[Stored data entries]
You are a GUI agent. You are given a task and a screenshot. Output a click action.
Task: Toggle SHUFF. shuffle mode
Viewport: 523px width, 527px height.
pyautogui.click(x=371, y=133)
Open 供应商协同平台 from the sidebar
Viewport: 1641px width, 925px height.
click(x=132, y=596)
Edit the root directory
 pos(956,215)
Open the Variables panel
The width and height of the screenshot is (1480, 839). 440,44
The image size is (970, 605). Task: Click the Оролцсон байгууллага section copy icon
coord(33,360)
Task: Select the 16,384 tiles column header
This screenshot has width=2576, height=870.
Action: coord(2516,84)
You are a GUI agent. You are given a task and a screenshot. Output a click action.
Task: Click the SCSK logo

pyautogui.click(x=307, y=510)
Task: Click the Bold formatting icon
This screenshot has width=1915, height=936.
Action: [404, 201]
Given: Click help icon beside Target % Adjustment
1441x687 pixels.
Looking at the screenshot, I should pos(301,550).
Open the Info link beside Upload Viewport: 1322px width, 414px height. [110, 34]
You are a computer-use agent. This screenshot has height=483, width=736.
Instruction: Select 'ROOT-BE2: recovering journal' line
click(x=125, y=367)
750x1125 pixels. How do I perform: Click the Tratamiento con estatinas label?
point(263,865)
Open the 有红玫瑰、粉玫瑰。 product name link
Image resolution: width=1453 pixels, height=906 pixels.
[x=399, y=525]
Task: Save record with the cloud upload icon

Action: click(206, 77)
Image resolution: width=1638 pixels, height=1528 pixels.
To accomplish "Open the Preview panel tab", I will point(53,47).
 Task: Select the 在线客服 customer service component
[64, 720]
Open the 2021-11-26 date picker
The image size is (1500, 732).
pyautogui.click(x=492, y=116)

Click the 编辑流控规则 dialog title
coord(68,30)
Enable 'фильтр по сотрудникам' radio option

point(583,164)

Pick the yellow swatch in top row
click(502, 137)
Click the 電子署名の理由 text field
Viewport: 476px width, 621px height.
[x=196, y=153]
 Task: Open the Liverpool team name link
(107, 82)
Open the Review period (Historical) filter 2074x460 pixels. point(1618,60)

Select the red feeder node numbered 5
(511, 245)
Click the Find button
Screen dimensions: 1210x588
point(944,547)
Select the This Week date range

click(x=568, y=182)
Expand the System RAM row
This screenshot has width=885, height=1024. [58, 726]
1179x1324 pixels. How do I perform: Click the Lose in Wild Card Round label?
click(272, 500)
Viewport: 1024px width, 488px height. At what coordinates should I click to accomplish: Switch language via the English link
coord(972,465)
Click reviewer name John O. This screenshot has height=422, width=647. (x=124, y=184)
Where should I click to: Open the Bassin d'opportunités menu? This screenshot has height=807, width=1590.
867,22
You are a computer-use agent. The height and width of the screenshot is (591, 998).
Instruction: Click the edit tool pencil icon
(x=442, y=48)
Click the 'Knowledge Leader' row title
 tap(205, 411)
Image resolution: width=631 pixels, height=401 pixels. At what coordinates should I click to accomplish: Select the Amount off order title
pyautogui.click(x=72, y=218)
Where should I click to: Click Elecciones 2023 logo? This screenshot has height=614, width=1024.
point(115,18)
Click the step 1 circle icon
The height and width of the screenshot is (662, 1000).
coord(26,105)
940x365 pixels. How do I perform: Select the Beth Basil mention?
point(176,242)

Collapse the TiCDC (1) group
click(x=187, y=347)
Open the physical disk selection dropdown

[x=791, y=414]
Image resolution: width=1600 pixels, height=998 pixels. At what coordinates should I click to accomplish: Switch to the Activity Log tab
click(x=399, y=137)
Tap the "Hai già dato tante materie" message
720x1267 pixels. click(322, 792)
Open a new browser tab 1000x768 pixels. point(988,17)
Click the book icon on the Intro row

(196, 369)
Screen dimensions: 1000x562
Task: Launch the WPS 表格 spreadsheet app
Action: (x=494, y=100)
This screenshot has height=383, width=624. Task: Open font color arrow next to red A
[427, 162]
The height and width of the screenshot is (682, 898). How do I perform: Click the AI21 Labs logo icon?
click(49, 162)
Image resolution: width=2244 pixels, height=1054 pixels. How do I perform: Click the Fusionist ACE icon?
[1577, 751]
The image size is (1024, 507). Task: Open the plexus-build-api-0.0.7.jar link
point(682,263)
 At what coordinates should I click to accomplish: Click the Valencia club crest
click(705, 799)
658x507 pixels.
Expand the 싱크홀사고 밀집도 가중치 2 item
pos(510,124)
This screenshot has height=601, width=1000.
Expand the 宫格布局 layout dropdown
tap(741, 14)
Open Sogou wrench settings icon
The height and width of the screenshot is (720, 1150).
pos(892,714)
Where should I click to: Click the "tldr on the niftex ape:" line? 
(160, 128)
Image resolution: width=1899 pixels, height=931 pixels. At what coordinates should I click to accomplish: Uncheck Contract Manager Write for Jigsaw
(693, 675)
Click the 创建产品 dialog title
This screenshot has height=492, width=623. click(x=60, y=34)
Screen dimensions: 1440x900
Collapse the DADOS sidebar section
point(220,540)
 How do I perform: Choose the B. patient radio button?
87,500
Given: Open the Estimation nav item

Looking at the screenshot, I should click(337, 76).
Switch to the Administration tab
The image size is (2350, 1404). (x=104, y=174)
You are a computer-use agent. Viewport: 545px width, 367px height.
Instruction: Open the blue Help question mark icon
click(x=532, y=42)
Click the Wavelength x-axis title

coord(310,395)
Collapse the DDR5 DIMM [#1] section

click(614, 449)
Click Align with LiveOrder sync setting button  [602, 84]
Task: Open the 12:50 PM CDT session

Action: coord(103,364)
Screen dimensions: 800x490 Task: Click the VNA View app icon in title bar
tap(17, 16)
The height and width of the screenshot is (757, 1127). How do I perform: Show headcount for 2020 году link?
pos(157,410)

Work required
If a line above contains the word "computer", list it.

Result of the exercise
You are a computer-use agent. This screenshot has height=483, width=736.
You are a computer-use agent. The height and width of the screenshot is (591, 998).
You are a computer-use agent. Viewport: 545px width, 367px height.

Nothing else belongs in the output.